Pada tahun 1997, WHO merekomendasikan jenis larutan infus yang dapat diberikan pada pasien demam dengue/DBD3:

1. Kristaloid.

a. Larutan ringer laktat (RL) atau dekstrosa 5% dalam larutan ringer laktat (D5/RL). b. Larutan ringer asetat (RA) atau dekstrosa 5% dalam larutan ringer asetat (D5/RA). c. Larutan NaCl 0,9% (garam faali/GF) atau dekstrosa 5% dalam larutan faali (D5/GF).

2. Koloid (plasma).

Transfusi darah dilakukan pada:

a. Pasien dengan perdarahan yang membahayakan (hematemesis dan melena). b. Pasien sindrom syok dengue yang pada pemeriksaan berkala, menunjukkan penurunan kadar Hb dan Ht.

Pemberian transfusi profilaksis trombosit atau produk darah masih banyak dipraktikkan. menemukan bukti bahwa praktik ini tidak berguna dalam pencegahan perdarahan yang signifikan3.

Pemberian kortikosteroid tidak memberikan efek yang bermakna. Pada pasien dengan syok yang lama, koagulopati intravaskular diseminata (disseminated intravascular coagulophaty, DIC) diperkirakan merupakan penyebab utama perdarahan. Bila dengan pemeriksaan hemostasis terbukti adanya DIC, heparin perlu diberikan3.

Komplikasi

Infeksi primer pada demam dengue dan penyakit mirip dengue biasanya ringan dan dapat sembuh sendirinya. Kehilangan cairan dan elektrolit, hiperpireksia, dan kejang demam adalah komplikasi paling sering pada bayi dan anak-anak. Epistaksis, petekie, dan lesi purpura tidak umum tetapi dapat terjadi pada derajat manapun.
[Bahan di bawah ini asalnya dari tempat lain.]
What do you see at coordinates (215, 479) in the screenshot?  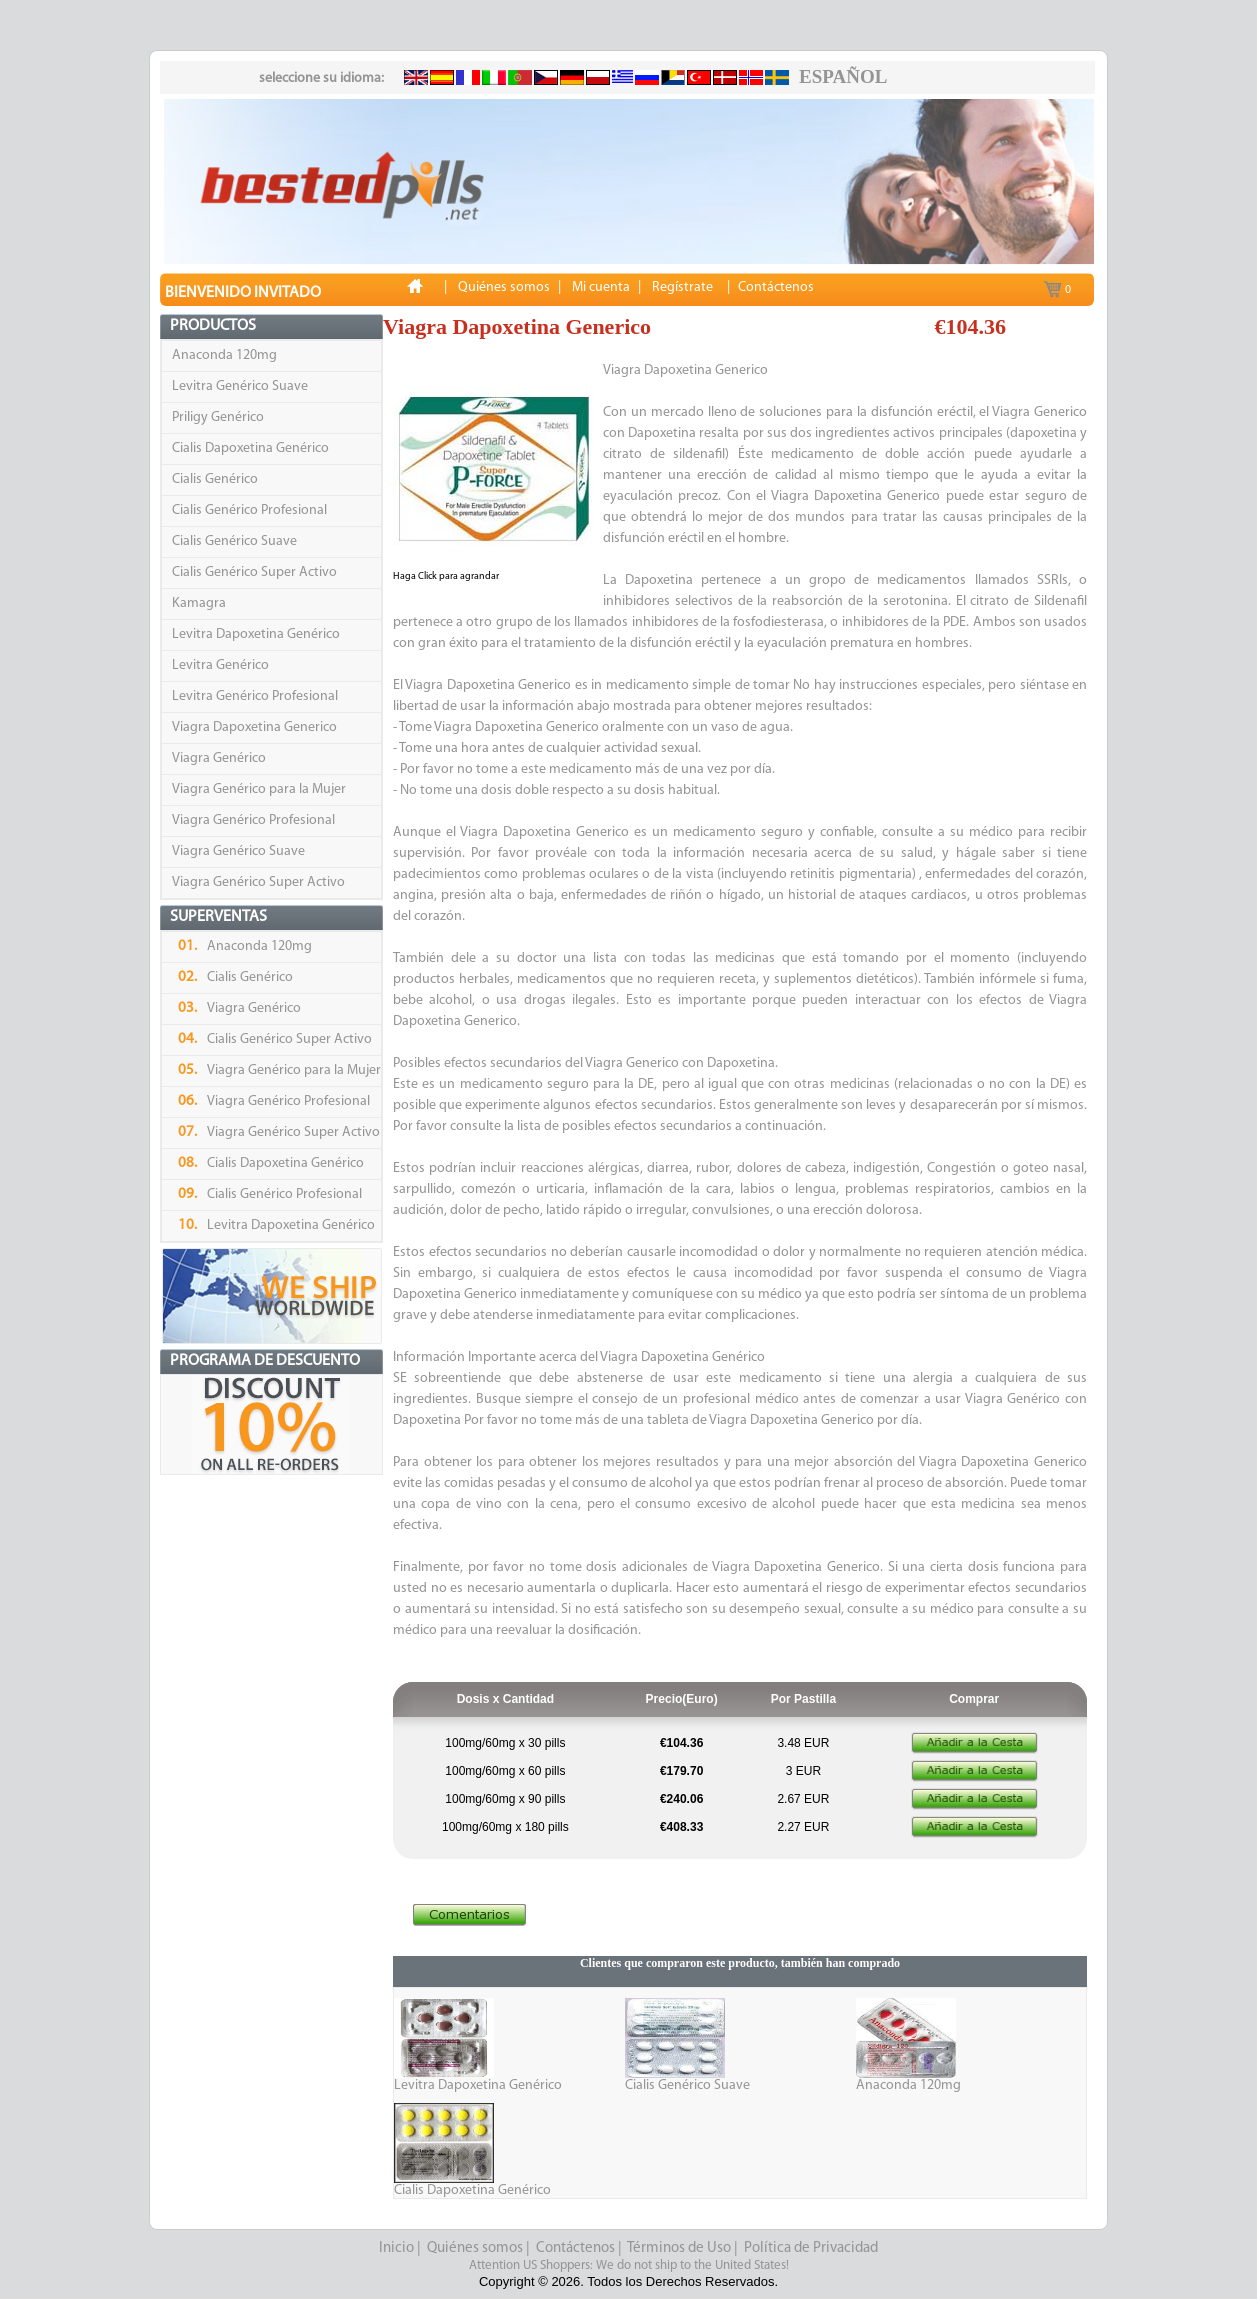 I see `Cialis Genérico` at bounding box center [215, 479].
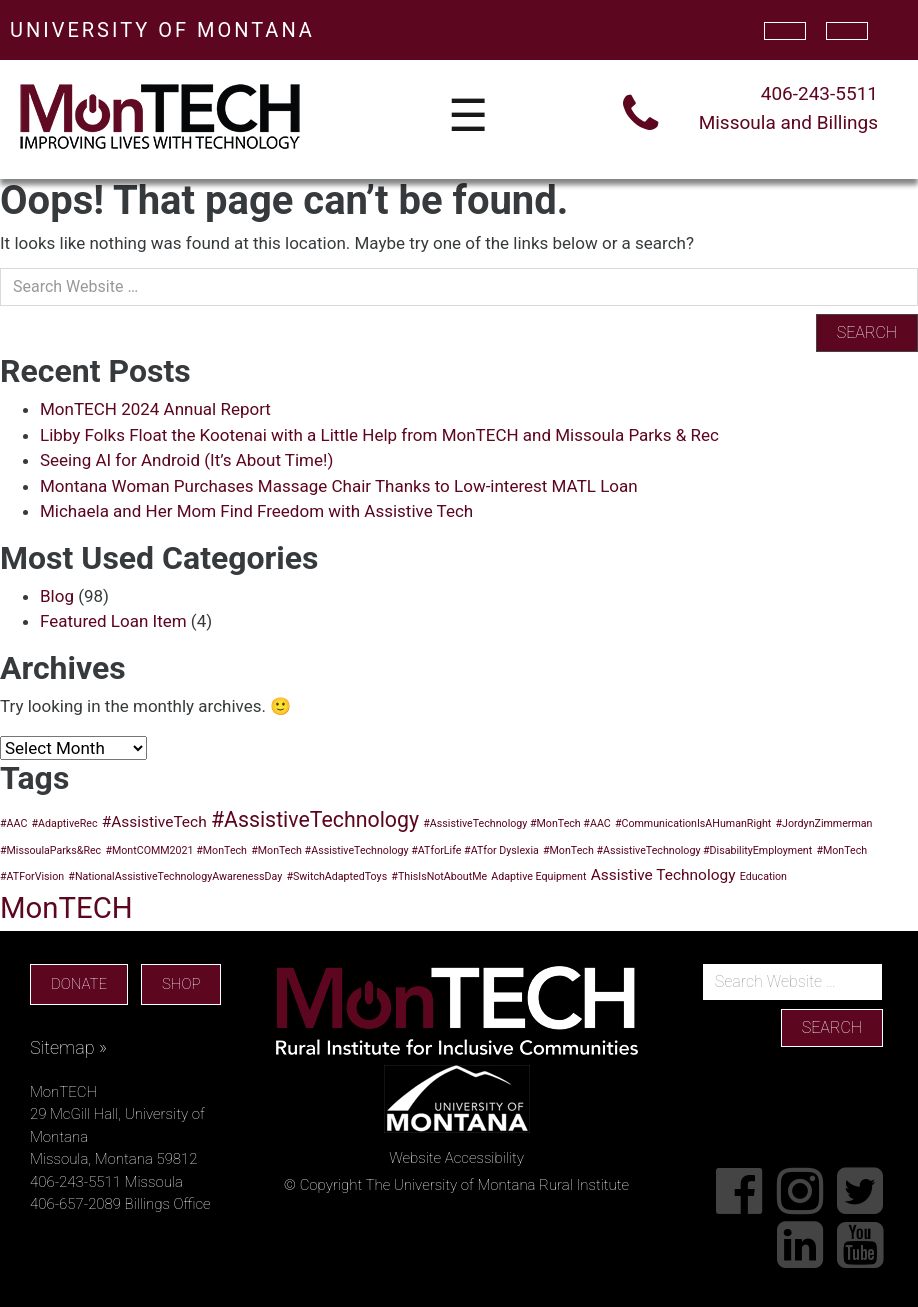 The image size is (918, 1307). What do you see at coordinates (379, 435) in the screenshot?
I see `Libby Folks Float the Kootenai with a Little Help from MonTECH and Missoula Parks & Rec` at bounding box center [379, 435].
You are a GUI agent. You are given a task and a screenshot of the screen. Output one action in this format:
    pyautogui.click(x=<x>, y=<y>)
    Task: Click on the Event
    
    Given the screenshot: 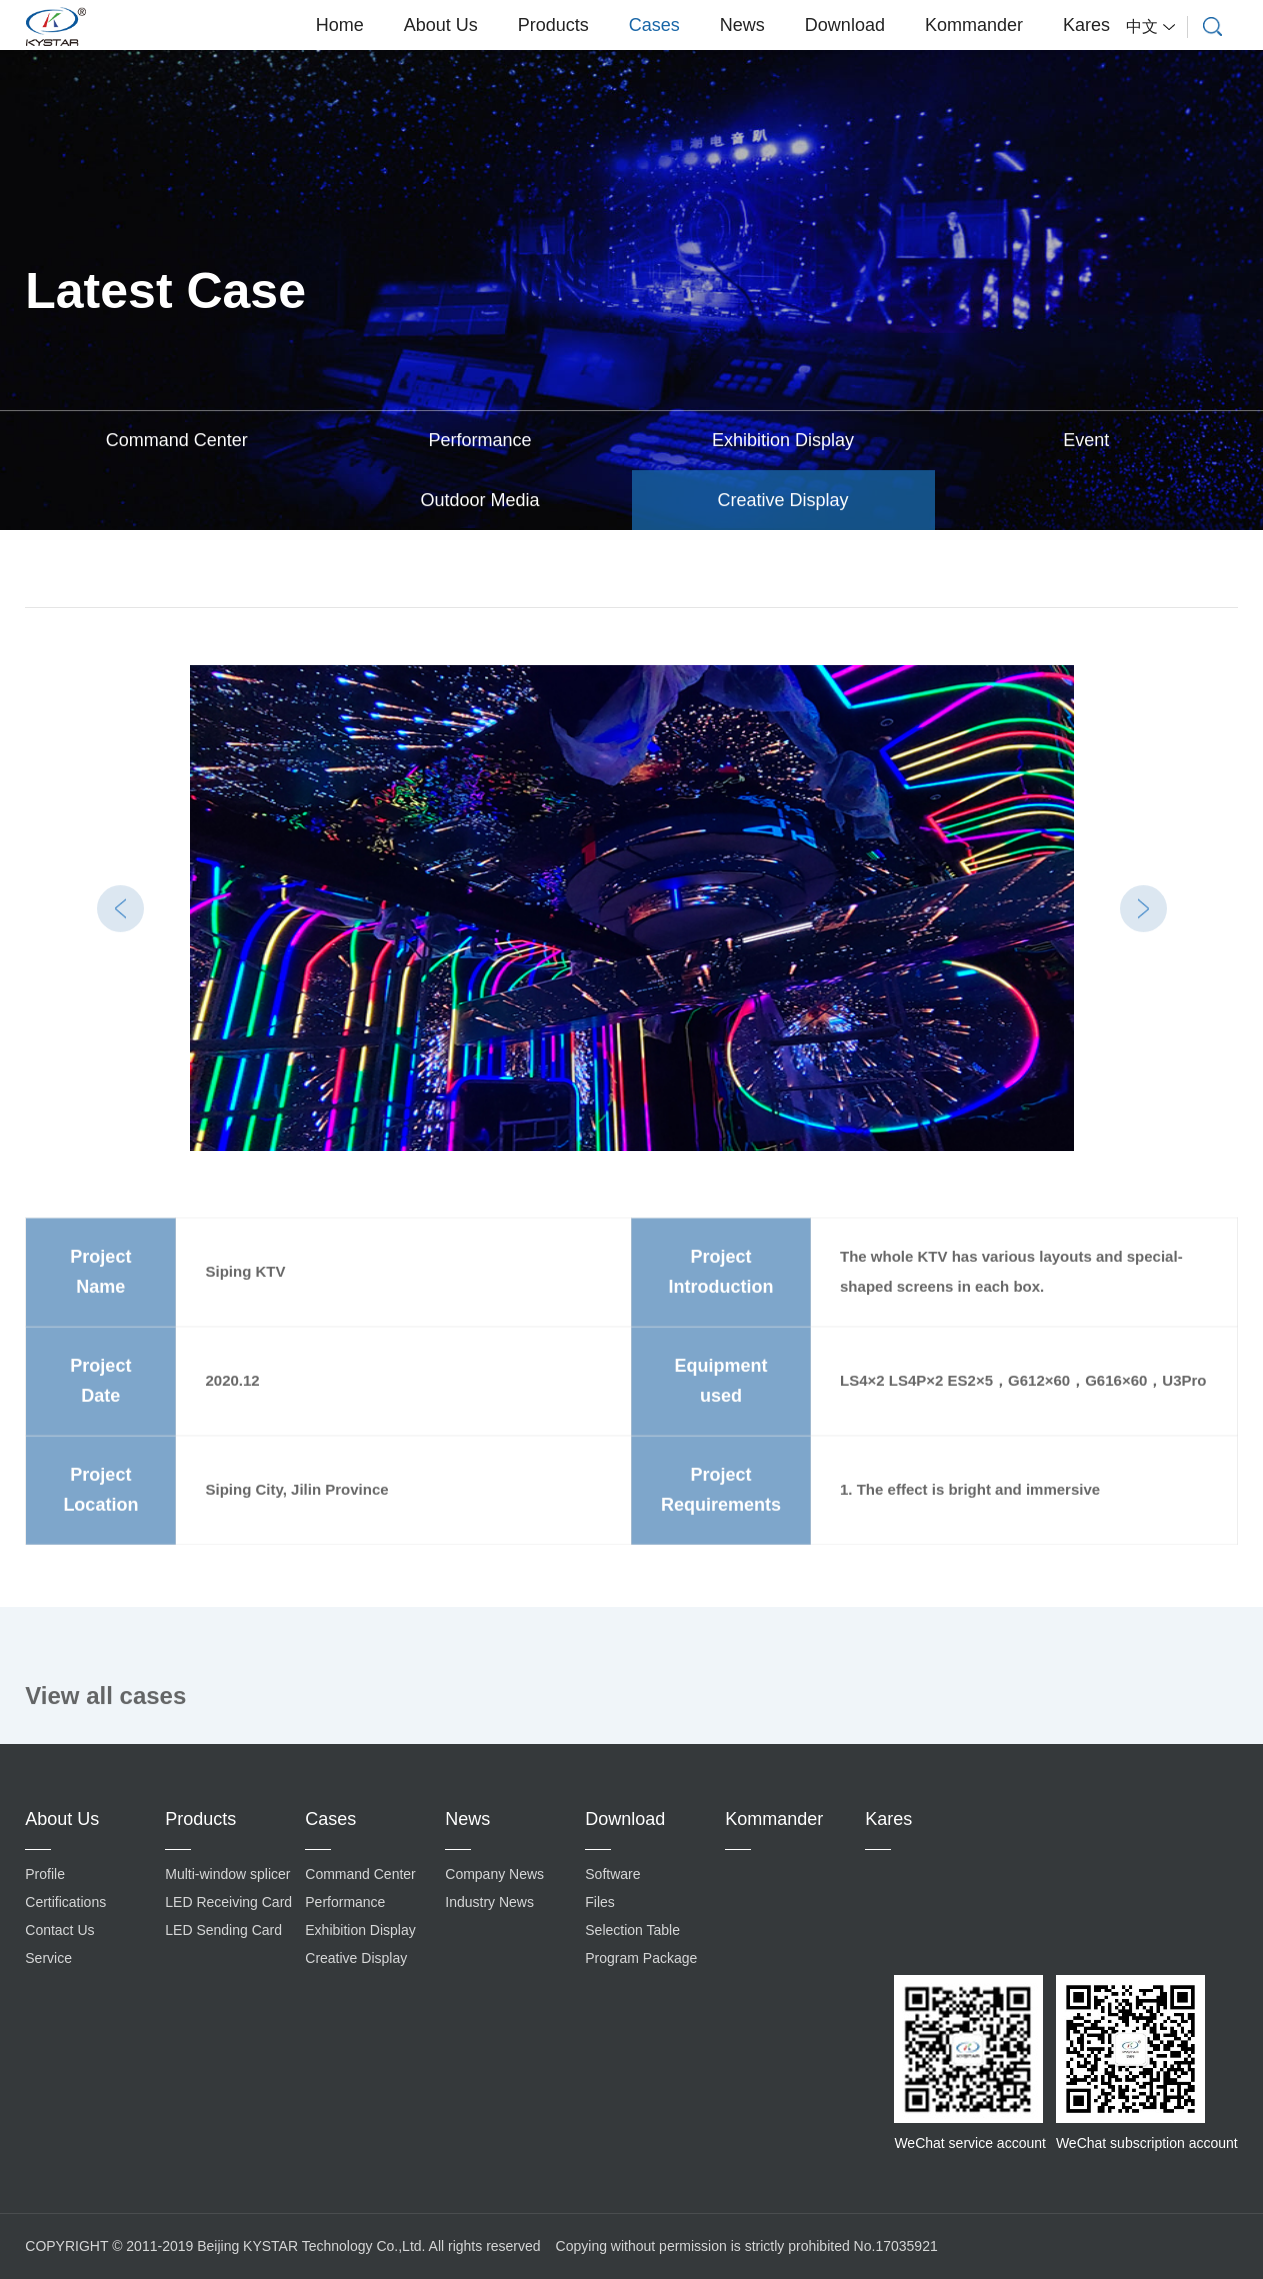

Keluarnya darah dari epistaksis, muntah atau keluar dari rektum, dapat memberi kesan keliru perdarahan gastrointestinal. Pada dewasa dan mungkin pada anak-anak, keadaan yang mendasari dapat berakibat pada perdarahan signifikan. Kejang dapat terjadi saat temperatur tinggi, khususnya pada demam chikungunya. Lebih jarang lagi, setelah fase febril, astenia berkepanjangan, depresi mental, bradikardia, dan ekstrasistol ventrikular dapat terjadi3.

Komplikasi akibat pelayanan yang tidak baik selama rawatan inap juga dapat terjadi berupa kelebihan cairan (fluid overload), hiperglikemia dan hipoglikemia, ketidak seimbangan elektrolit dan asam-basa, infeksi nosokomial, serta praktik klinis yang buruk3.Daftar pustaka

1. Sudoyo AW, Setiohadi B, Alwi I, Simadibrata M, Setiati S. Buku Ajar Ilmu Penyakit Dalam Edisi V 2009, Pusat Penerbitan Departemen Ilmu Penyakit Dalam Fakultas Kedokteran Universitas Indonesia, Jakarta.2. Achmadi, U.F. Sukowati S, Wahyono T, Haryanto B, Mulyono S, Adiwibowo A. Buletin Jendela Epidemiologi Topik Utama Demam Berdarah Dengue.3. Sylvana F, Pereira G. Demam Berdarah Dengue. Fakultas Kedokteran Universitas Wijaya Kusuma Surabaya, 2000.